- **Task item**
Give back exactly the lines from the start of the listing to the line containing "Privacy policy (151, 1782)", inclusive, and nothing beyond them.

- **Data supplied**
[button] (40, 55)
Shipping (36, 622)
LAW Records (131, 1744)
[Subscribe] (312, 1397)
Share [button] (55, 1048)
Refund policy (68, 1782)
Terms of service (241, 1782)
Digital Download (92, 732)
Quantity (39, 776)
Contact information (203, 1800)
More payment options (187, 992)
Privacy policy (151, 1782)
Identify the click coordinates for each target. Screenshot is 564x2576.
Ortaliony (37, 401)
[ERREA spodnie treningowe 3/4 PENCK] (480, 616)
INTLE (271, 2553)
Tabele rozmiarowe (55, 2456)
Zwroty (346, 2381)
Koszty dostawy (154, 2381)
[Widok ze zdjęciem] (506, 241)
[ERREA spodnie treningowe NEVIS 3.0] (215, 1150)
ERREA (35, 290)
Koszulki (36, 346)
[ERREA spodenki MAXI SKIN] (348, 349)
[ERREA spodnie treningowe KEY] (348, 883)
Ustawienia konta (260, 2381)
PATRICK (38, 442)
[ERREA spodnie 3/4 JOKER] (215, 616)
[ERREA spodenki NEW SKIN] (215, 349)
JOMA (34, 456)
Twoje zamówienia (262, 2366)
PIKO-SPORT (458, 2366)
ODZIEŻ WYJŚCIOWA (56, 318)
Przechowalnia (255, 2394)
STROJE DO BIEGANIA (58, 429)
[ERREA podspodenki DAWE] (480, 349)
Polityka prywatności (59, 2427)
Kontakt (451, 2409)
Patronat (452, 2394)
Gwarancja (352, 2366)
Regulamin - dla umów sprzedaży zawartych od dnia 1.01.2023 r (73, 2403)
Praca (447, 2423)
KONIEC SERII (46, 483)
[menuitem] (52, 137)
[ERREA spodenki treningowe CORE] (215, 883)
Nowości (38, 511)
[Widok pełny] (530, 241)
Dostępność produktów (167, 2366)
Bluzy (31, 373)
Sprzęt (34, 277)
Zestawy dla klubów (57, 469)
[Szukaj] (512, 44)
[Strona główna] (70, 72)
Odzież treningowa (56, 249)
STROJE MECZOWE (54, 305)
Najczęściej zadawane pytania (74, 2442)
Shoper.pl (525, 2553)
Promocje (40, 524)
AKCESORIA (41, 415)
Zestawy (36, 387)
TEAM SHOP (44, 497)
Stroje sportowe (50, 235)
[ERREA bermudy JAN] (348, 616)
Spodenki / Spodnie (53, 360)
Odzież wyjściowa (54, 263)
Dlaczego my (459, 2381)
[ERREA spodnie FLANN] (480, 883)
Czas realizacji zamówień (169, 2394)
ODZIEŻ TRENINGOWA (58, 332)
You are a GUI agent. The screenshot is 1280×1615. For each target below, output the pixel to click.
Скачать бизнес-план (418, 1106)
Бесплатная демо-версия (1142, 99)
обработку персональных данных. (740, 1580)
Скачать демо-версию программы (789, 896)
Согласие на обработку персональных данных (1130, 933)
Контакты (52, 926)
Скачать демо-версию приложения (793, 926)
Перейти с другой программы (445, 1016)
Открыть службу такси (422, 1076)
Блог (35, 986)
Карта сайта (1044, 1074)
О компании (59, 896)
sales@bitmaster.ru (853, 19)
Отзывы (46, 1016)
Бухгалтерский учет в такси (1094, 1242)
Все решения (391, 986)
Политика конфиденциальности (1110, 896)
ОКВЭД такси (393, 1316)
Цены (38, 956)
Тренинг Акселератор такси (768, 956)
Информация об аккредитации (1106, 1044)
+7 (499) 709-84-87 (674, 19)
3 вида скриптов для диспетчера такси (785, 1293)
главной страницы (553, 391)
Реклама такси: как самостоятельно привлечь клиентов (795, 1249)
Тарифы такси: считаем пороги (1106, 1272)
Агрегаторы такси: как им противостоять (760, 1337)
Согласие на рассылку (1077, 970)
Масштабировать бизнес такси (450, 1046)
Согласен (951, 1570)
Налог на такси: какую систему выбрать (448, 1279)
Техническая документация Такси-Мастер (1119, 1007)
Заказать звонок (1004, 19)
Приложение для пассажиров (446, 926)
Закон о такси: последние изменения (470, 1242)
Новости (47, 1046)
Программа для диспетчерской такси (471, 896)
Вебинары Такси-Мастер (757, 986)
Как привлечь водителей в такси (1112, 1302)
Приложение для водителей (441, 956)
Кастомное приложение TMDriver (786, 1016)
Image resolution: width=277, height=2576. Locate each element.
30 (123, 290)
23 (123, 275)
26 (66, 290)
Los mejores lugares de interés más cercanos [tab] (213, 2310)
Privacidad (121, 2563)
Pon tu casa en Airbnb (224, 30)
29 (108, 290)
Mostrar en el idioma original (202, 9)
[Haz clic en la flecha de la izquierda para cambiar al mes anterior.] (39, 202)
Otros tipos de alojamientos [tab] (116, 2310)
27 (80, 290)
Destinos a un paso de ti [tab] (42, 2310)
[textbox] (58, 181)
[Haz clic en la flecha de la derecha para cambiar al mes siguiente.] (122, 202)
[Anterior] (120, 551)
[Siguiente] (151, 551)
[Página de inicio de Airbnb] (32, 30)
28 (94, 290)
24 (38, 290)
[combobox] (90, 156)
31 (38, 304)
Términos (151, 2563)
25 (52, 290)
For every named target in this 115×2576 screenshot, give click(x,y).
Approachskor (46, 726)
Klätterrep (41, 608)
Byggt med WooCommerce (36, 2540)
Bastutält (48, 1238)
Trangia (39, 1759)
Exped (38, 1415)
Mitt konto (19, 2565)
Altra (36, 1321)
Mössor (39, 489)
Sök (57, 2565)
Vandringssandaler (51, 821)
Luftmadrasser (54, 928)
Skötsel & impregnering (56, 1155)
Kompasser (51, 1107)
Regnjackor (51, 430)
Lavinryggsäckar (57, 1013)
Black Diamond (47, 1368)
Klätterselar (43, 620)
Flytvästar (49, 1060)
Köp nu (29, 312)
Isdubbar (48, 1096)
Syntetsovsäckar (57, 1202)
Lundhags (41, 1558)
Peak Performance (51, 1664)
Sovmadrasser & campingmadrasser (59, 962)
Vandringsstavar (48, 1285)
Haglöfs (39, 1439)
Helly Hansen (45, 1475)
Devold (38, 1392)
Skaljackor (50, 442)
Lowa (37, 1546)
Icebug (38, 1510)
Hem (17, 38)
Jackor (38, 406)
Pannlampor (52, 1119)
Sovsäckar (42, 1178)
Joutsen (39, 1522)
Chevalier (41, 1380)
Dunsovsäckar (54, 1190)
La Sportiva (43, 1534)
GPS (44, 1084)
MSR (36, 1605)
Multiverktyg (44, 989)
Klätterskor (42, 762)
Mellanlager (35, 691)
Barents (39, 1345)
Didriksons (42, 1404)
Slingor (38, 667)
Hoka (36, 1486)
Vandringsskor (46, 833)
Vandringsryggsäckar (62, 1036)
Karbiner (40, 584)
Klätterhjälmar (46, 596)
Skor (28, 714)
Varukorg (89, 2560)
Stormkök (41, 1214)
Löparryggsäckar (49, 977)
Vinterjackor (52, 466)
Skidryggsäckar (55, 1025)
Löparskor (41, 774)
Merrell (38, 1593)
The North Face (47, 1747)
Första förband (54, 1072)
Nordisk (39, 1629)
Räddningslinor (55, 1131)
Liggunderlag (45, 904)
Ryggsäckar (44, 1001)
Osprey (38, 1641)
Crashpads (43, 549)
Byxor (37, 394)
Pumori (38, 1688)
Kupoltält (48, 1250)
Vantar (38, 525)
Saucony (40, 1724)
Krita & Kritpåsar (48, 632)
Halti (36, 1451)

- **Result of the exercise**
[button] (40, 55)
Shipping (36, 622)
LAW Records (131, 1744)
[Subscribe] (312, 1397)
Share [button] (55, 1048)
Refund policy (68, 1782)
Terms of service (241, 1782)
Digital Download (92, 732)
Quantity (39, 776)
Contact information (203, 1800)
More payment options (187, 992)
Privacy policy (151, 1782)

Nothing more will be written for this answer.